Singing Is But One Part

The last point I want to bring up about these shows is the absurdity of the fact that they make it only about singing. They all usually claim that it’s a “singing competition”, and that’s all fine and well, but take a minute and imagine Jimi Hendrix singing “Summertime” on one of these shows. Envision Bob Dylan singing “Heartbreak Hotel” in front of Simon. Think about Kurt Cobain singing “Bohemian Rhapsody”, and Christina’s reaction to it.

I’ll take a minute here to examine Jimi and Kurt’s vocal style, because it’s my fucking blog and I want to talk about music. First, Jimi had a great voice. He did not have a soaring high range, or the ability to hold out long Celine Dionesque notes, but as his former producer Chas Chandler said, “he had such a rhythm in his voice”. Go listen to the “Burning Of the Midnight Lamp” and hear how he flows through the alliteration effortlessly. It’s all so laid back and perfectly…… Jimi. We’ve all heard Jimi’s songs covered by everyone from U2 to some cats in a pool hall, and they all certainly don’t have Jimi’s guitar playing, but they usually don’t have his vocal rhythm either. It’s a large part of the delivery and the feeling you get from his music.

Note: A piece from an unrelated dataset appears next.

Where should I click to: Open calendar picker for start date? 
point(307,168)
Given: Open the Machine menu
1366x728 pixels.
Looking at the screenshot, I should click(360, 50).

Kurt (AB is going to hate me for this section but what the hell) had a very Lennonesque quality to his singing. Both singers seemingly had a rip in the back of their throat that came out at the right time, and conveyed a desperation, a reality, a familiar warmth, and a yearn that is heartfelt. Were they both pitch perfect all the time, hell no. However, Kurt’s voice became the vehicle for some of the best rock songs ever written in a whole generation.

But back to my point here, these shows may end up crushing some of these singers’ hopes of being a musician, and that is a shame. What would the world be like if a big-shot music industry type pulled up in his limo and told Bob Dylan on national television “you’re singing sucks, don’t quit your day job”, and he retreated back to the small town in Minnesota to manage a general store. Who would have written “I Shall Be Released”, “Tangled Up In Blue”, “Knockin’ On Heaven’s Door”, and so many others? I’m sure many people along the way probably told Dylan “you suck at singing”, but not on a national television show with a heaping amount of public embarrassment. Think about any other singer who may not be the best vocalist of all time, but changed your life with their performance or songs. How would you cope with some hard days, or celebrate the best days without their music?

In Conclusion

I could go on for a while about how these shows warp younger musician’s minds, via multi-million dollar productions which saves performances and charisma, and hide flaws. Or the effects of Auto-Tune and many other production attributes, but I’ll save it for another article.

I’m not really sure how to sum up what I’ve said in a concise manner. I wanted to write “in conclusion” here, and give it the nice college essay feel, and wrap it in a nice shiny bow, but this is my first blog. It might’ve sucked, but I sat down and did it…..then it got posted on the internet for the whole world to view and criticize.